GNOME Bugzilla – Bug 761940
v4l2: deadlock when using dmabuf-import (zero-copy) between two V4L2 devices
Last modified: 2016-06-10 15:56:07 UTC
Hi, I'm working on a Freescale I.MX6 board that has a hardware video encoder (CODA) that is exposed as a V4L2 device (/dev/video2). This board has also a camera connected that is exposed as another V4L2 device (/dev/video0). I'm using GStreamer to encode and stream video from the camera.
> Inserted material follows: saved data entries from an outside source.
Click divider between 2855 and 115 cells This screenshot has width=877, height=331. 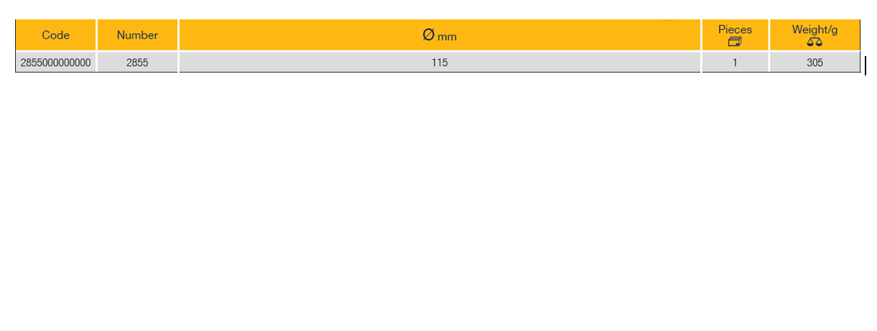point(178,62)
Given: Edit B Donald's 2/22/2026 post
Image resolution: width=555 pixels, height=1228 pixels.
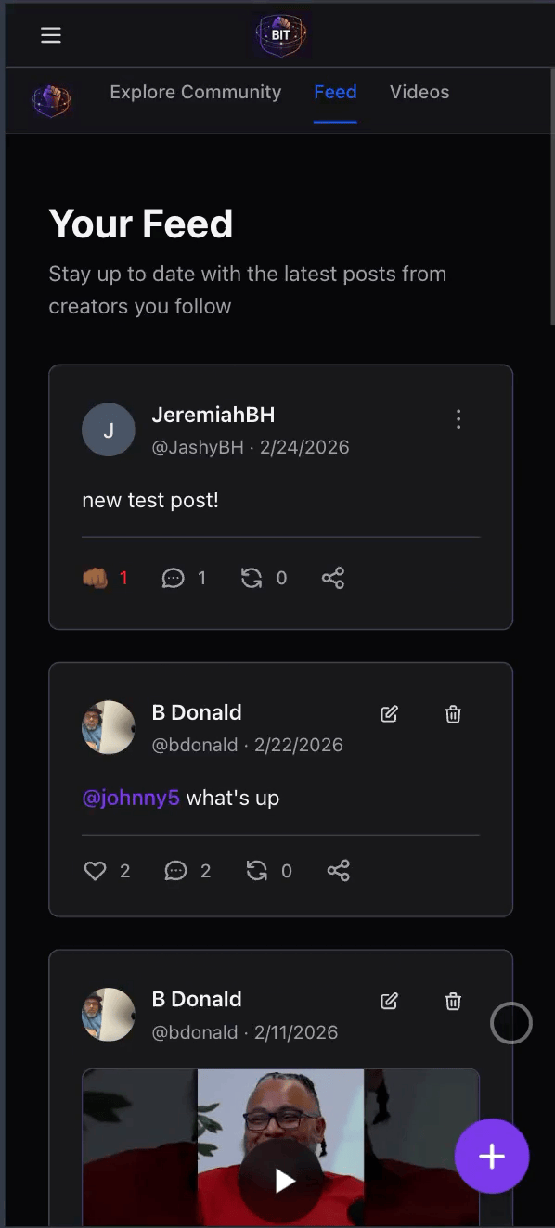Looking at the screenshot, I should [x=389, y=713].
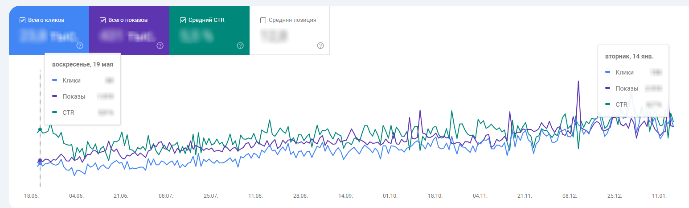Click the help icon on Всего кликов card
This screenshot has height=208, width=689.
80,46
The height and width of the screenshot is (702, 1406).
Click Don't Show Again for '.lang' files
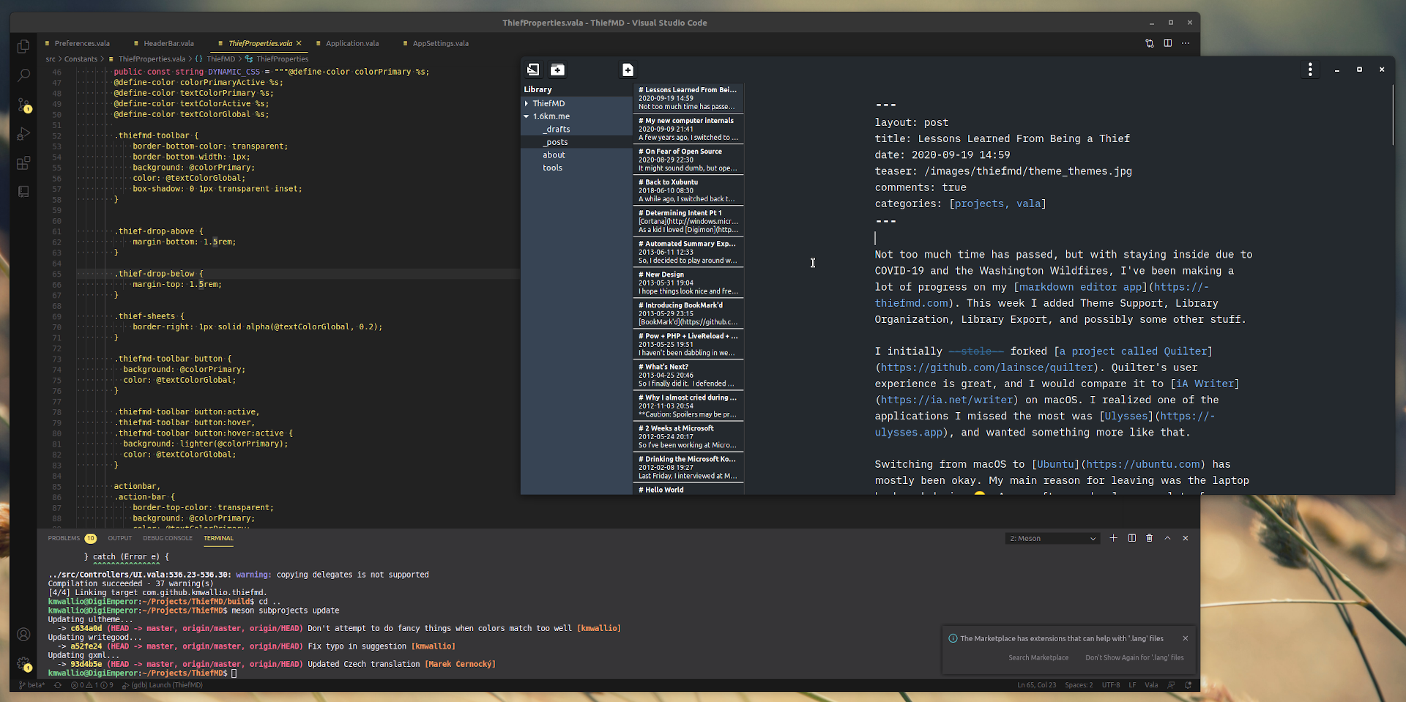[1134, 657]
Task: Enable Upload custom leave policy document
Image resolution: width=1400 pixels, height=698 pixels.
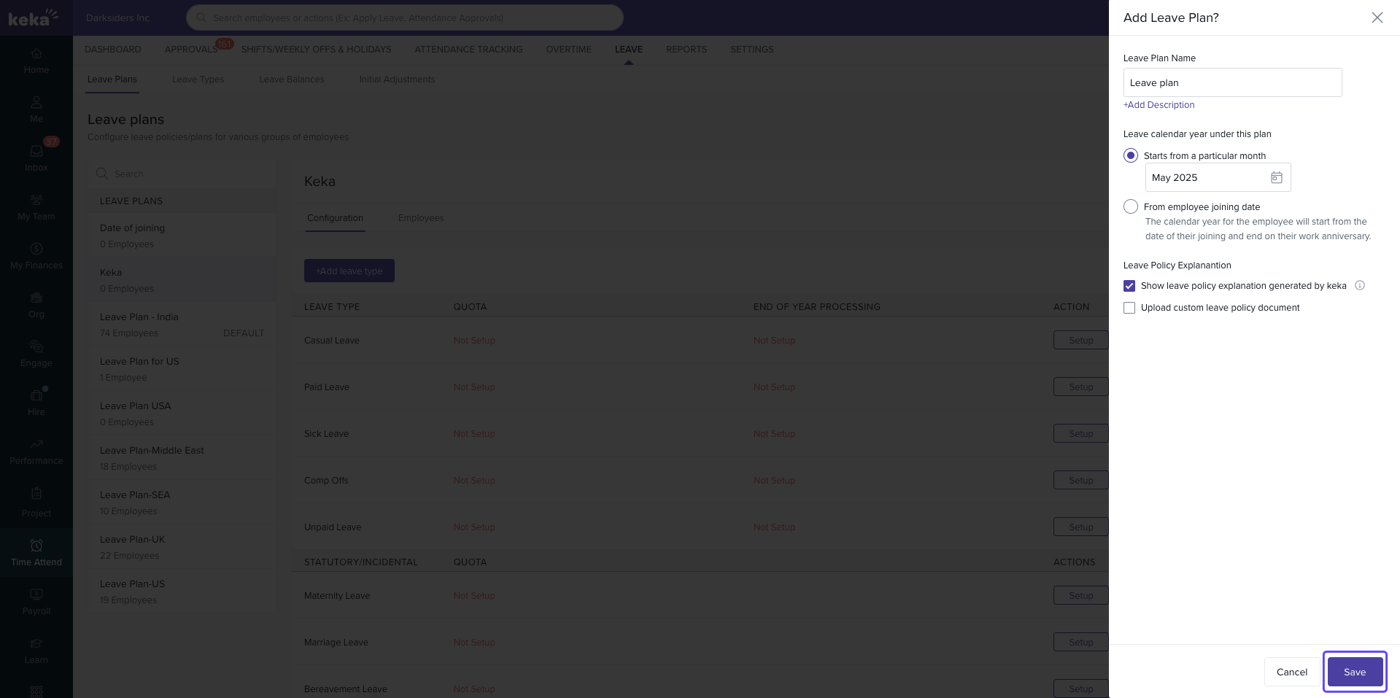Action: pyautogui.click(x=1129, y=308)
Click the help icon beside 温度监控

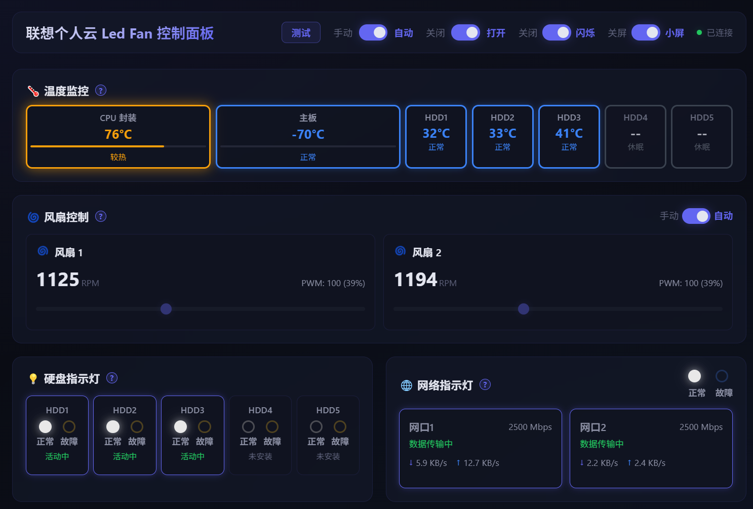pyautogui.click(x=101, y=90)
The pipeline I'm using is this: 1. On the board: To record, encode and stream the video: $ gst-launch-1.0 v4l2src ! video/x-raw,width=1280,height=720,framerate=30/1 ! v4l2video2h264enc ! h264parse ! rtph264pay pt=96 config-interval=5 ! udpsink host=${my.local.ip.addr} port=5555 2. On my PC to receive the video and measure the FPS at the same time: $ gst-launch-1.0 -e -v udpsrc port=5555 ! application/x-rtp, payload=96 ! rtpjitterbuffer ! rtph264depay ! avdec_h264 ! fpsdisplaysink sync=false text-overlay=false Everything works fine, on my PC I get the video playback at 30FPS without problems. The issue is that this is taking around 45% of CPU usage on the board due to the memcopies of raw 720p video from v4l2src0:pool:src to v4l2video2h264enc0:pool:sink So, to fix that I want to use zero-copy (via dmabuf-import). So, I change the pipeline on the board to: gst-launch-1.0 v4l2src io-mode=dmabuf ! video/x-raw,width=1280,height=720,framerate=30/1 ! v4l2video2h264enc output-io-mode=dmabuf-import ! h264parse ! rtph264pay pt=96 config-interval=5 ! udpsink host=${my.local.ip.addr} port=5555 The issue is that is not working. I get a deadlock. There are 3 bufferpools at play here: - v4l2src0:pool:src -> The source of the video from the camera V4L2 device /dev/video0 - v4l2video2h264enc0:pool:sink -> The input of the encoder (the sink pad of the V4L2 hardware encoder at /dev/video2). It matches the output-io-mode property of v4l2video2h264enc - v4l2video2h264enc0:pool:src -> The output of the enconder (The src pad of the V4L2 hardware encoder at /dev/video2). It matches the capture-io-mode property of v4l2video2h264enc See the attached files properties_of_v4l2src.txt and properties_of_v4l2video2h264enc.txt for more info Some comments about the versions used: - I'm using gstreamer and gstreamer-plugins-good 1.4.5 - For the v4l2video encoder element of gstreamer-plugins-good I'm using the patches available in bug 728438 <https://gitlab.com/veo-labs/gst-plugins-good>
Created attachment 320972 [details] gst-inspect-1.0 v4l2video2h264enc
Created attachment 320973 [details] gst-inspect-1.0 v4l2src
I have been debugging this, and I have observed that if I raise GST_V4L2_MIN_BUFFERS from 2 to 8 I get video playback working for ~1 second and then it deadlocks again. After more debugging, I think that the deadlocks happens when the bufferpool is full.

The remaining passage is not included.